● **What to produce**:
Which lines run from the one with "Select the polyline drawing tool" through the end of the data? Retype them exactly, without pictures.

● **Material for this exercise**:

+===+

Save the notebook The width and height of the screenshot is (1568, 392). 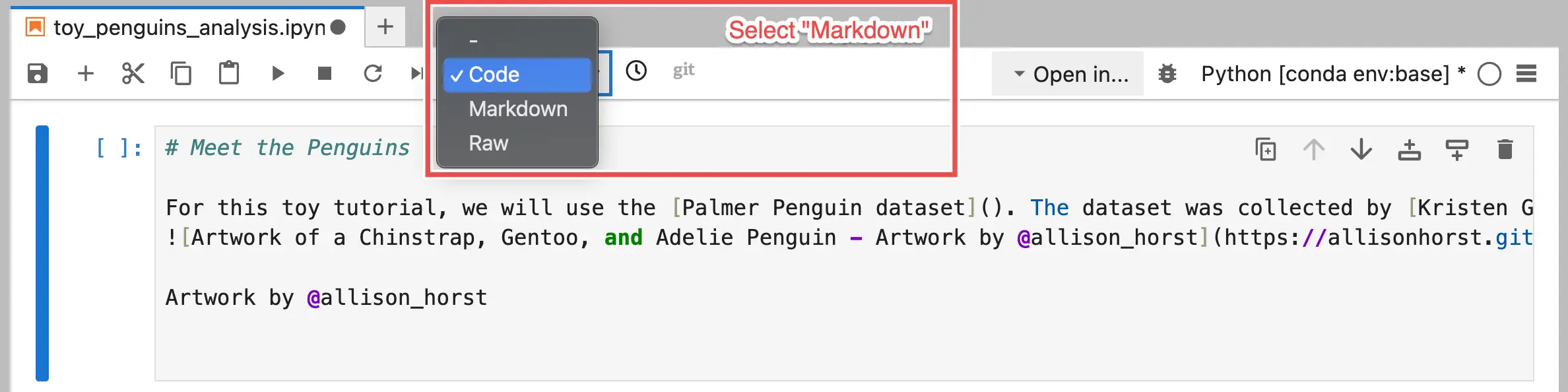click(38, 74)
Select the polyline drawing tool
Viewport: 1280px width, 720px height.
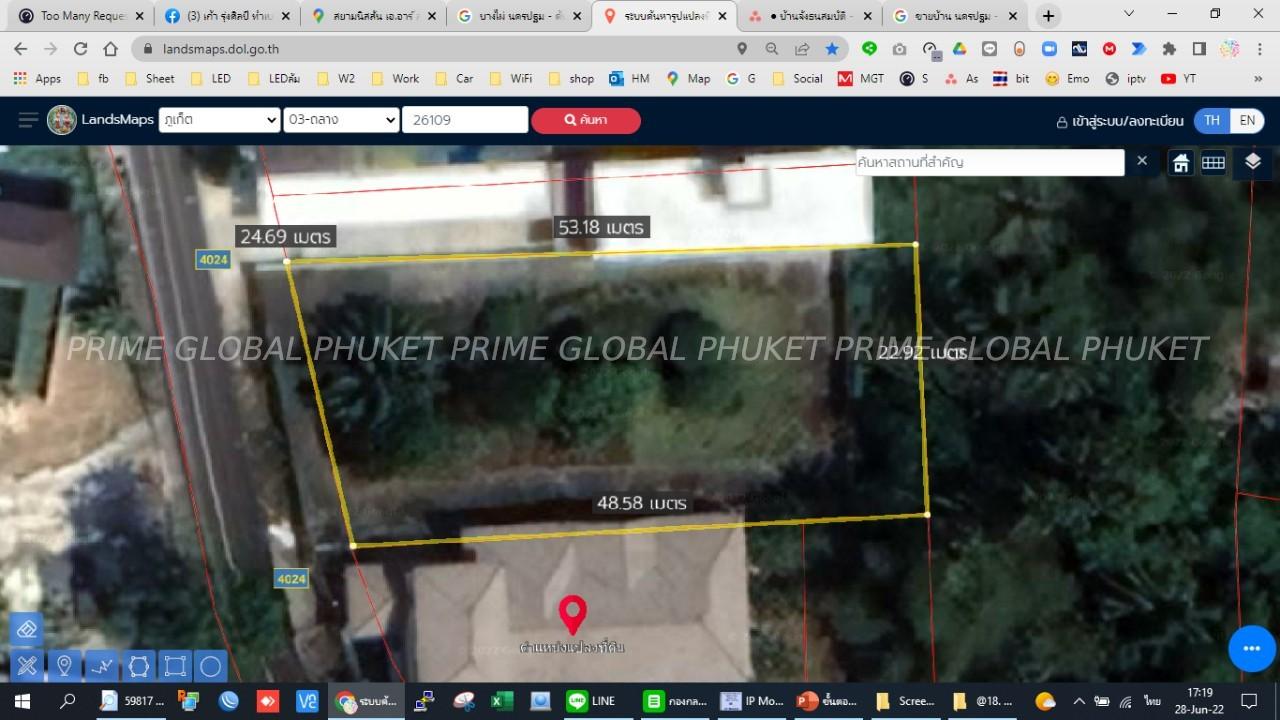click(101, 665)
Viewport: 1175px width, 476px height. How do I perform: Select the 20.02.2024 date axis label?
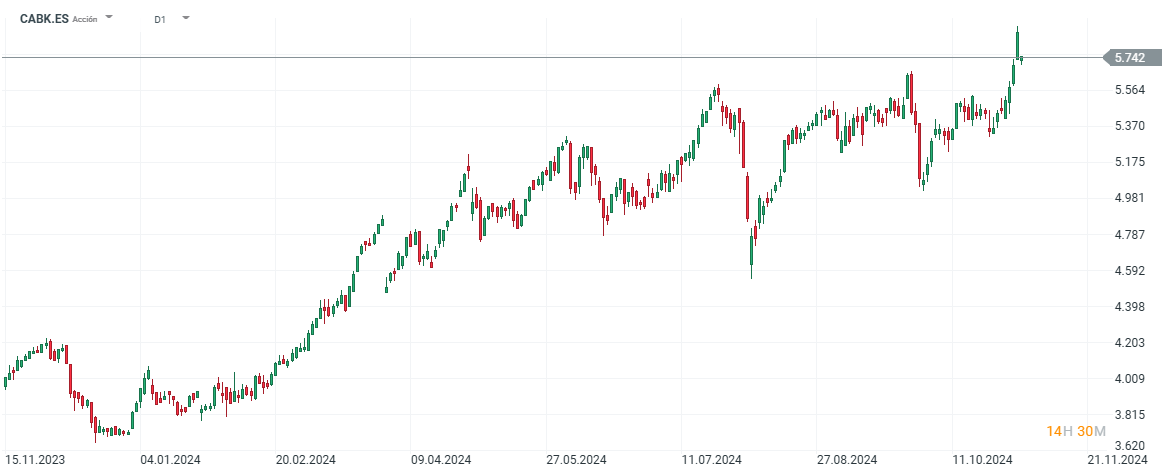point(306,460)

+===+

● **Answer box**:
Select the polyline drawing tool
Viewport: 1280px width, 720px height.
click(101, 665)
Viewport: 1175px width, 476px height. How do I perform: Select the 20.02.2024 date axis label?
point(306,460)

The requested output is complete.